Once hired, the hackers earn a salary that gets funneled back to the North Korean regime. But the real damage is the access: they steal intellectual property, source code, and sensitive corporate data. When discovered, the operatives often threaten to leak what they have taken unless the company pays a ransom, weaponizing the very data they were trusted to handle.

The group also targets blockchain developers specifically to steal cryptocurrency. North Korea netted an estimated $2 billion in stolen digital assets during 2025 alone, according to CrowdStrike’s earlier financial services report. These crypto heists are critical for Pyongyang because they bypass the Western banking system that sanctions have largely closed off.

What Hands-on-Keyboard Means

CrowdStrike distinguishes “hands-on-keyboard” intrusions from automated malware attacks because they represent real human hackers actively navigating a victim’s network. These attacks typically begin with stolen passwords or credentials purchased from the underground market, followed by abuse of legitimate tools already present in the target’s systems to maintain persistent, stealthy access over months.
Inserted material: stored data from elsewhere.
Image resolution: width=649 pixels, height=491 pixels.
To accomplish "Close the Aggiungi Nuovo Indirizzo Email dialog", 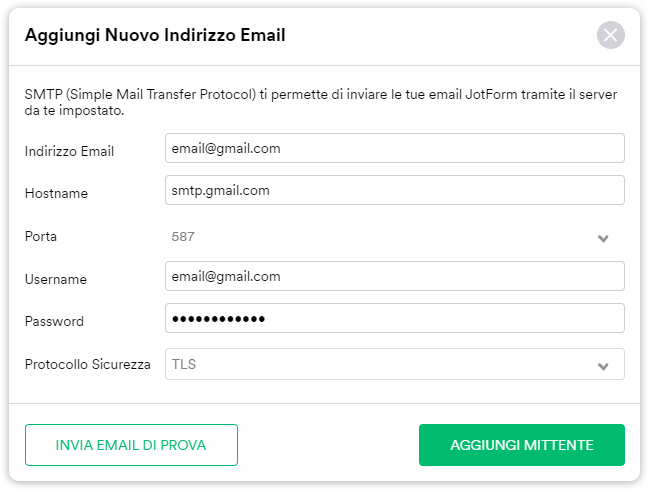I will point(610,36).
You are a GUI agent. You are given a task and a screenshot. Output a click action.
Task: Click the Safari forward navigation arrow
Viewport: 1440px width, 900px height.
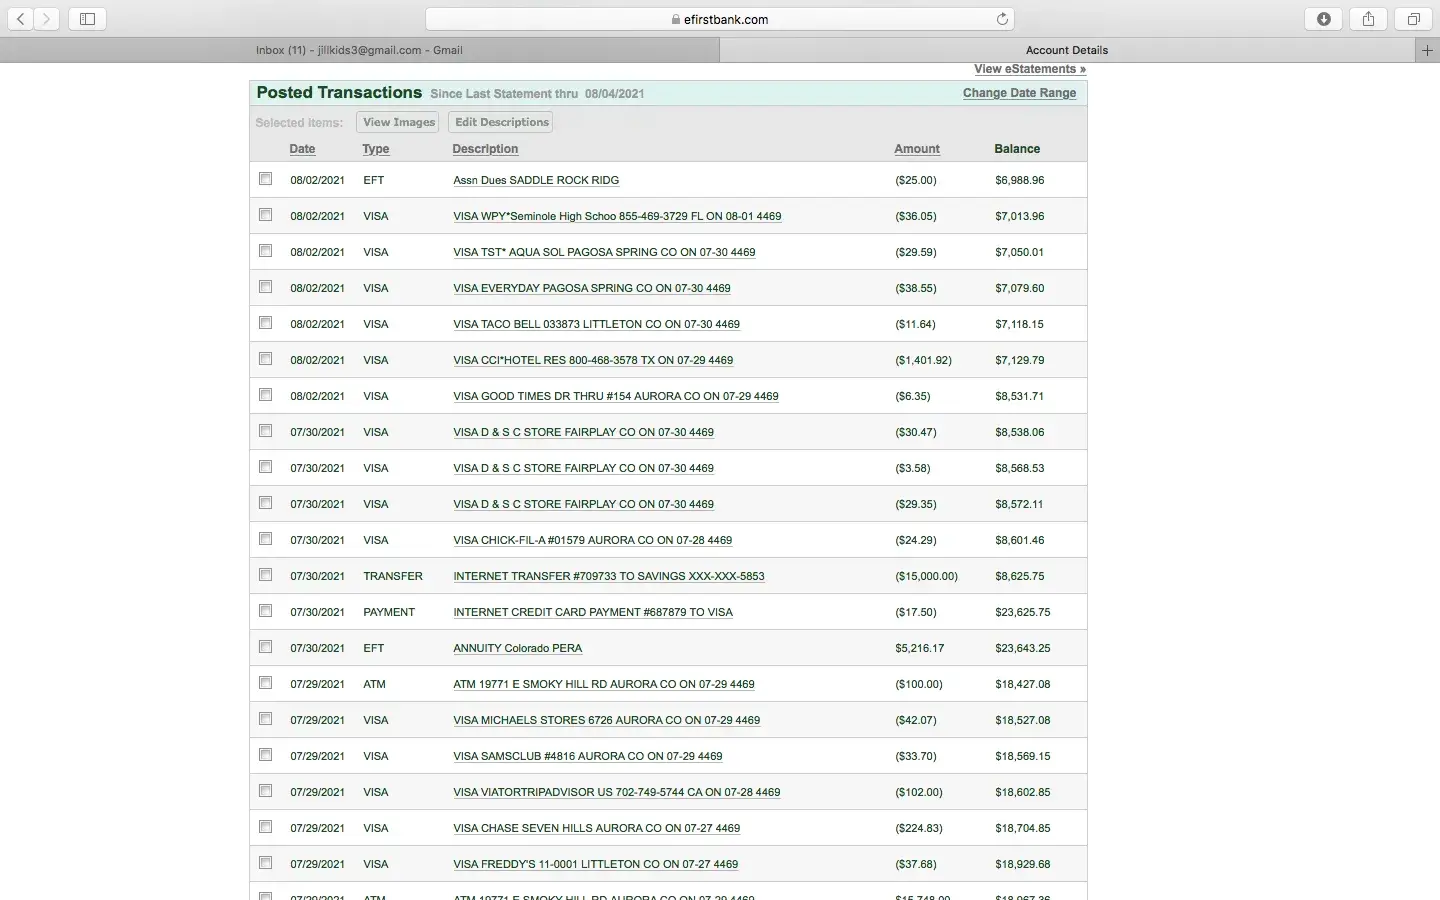point(46,19)
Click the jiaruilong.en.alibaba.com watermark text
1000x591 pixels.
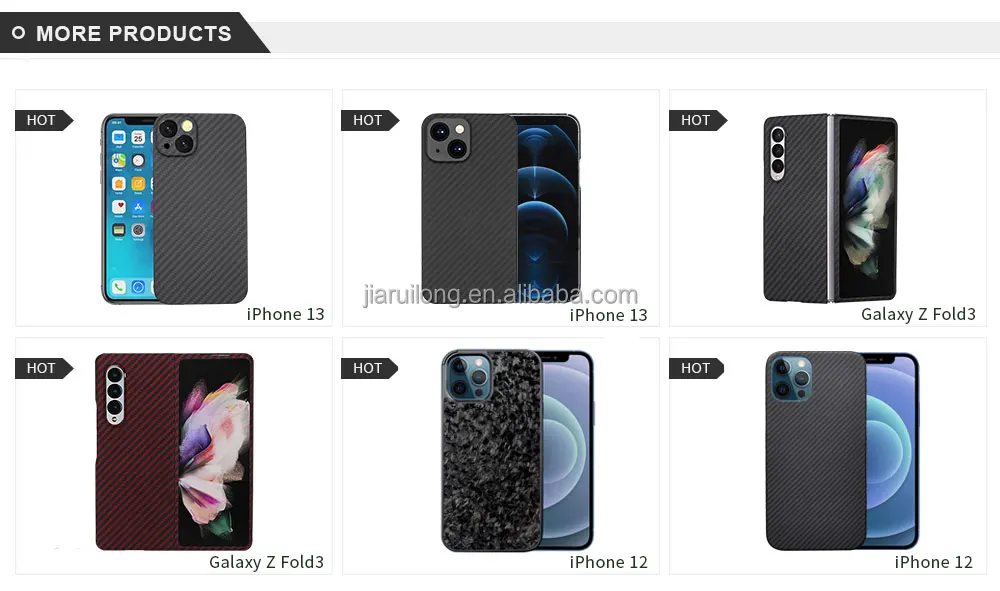[x=501, y=295]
Traditional security tools that look for malware signatures often miss this activity entirely because the hackers are using the victims’ own software against them. The 47 percent figure reflects only state-backed intrusions where CrowdStrike could attribute the activity to North Korea with high confidence. The actual share may be higher.

The Bigger Picture

The CrowdStrike report adds to a growing body of evidence that North Korea’s cyber apparatus has become one of the most effective funded operations in the world. While other state actors like China and Russia focus on espionage and infrastructure sabotage, Pyongyang’s hackers are uniquely focused on revenue generation. The IT worker infiltration scheme is particularly hard to defend against because it exploits the basic mechanics of hiring: trust, verification gaps, and the global shift to remote work.

For US tech companies, the implication is that background checks, video interview verification, and device management policies are no longer just HR processes. They are frontline cybersecurity defenses. Companies that hire remote developers without rigorous identity verification and credential monitoring are effectively leaving the door open.